(Beginning of Records shown)

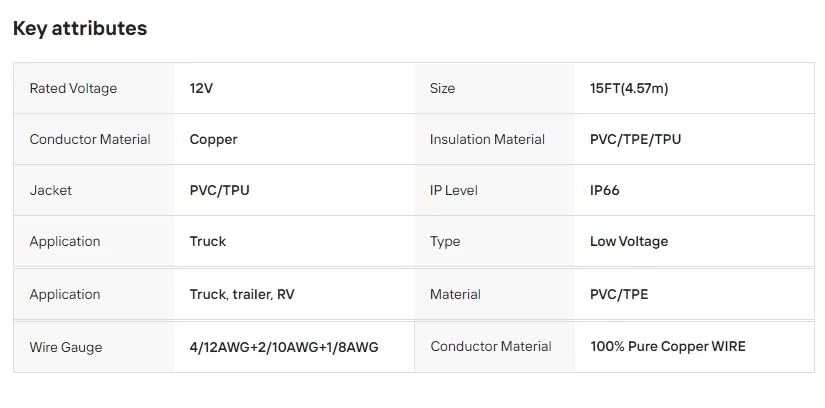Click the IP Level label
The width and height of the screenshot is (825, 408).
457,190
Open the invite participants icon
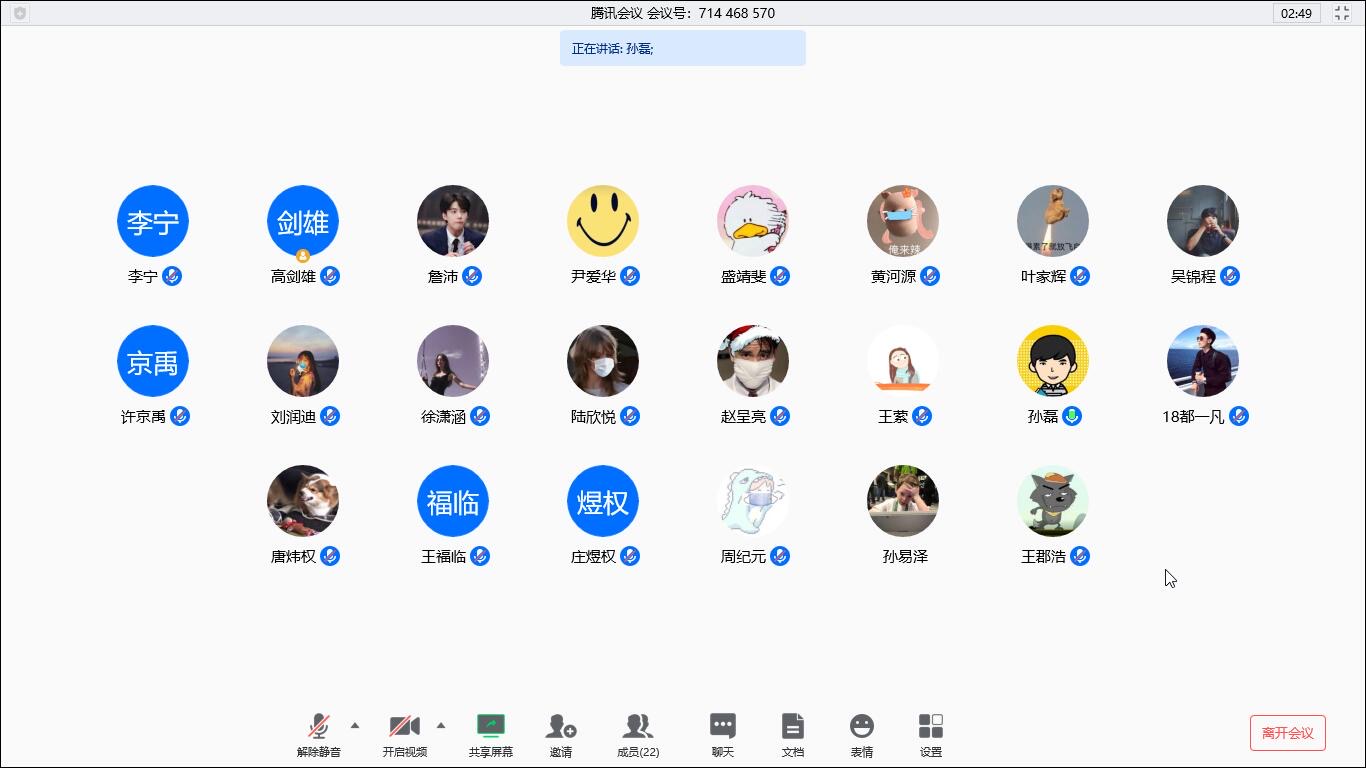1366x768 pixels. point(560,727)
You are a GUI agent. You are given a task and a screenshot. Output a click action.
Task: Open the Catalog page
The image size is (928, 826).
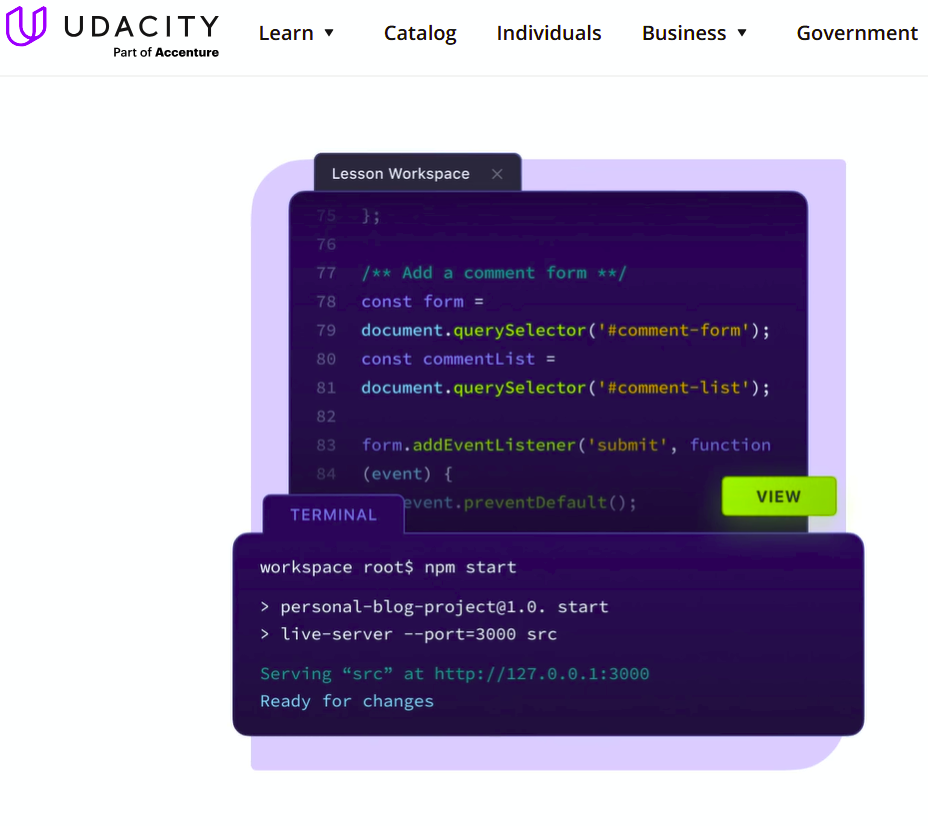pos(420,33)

(End of Records shown)
(Beginning of Records shown)

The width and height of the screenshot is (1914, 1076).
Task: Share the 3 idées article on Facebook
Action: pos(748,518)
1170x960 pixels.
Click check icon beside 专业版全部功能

(End of Records shown)

Retype, exactly and in full, the lines above from the one containing "1170x960 pixels." through the one containing "Click check icon beside 专业版全部功能".

» **Finished exercise**
1170x960 pixels.
Click check icon beside 专业版全部功能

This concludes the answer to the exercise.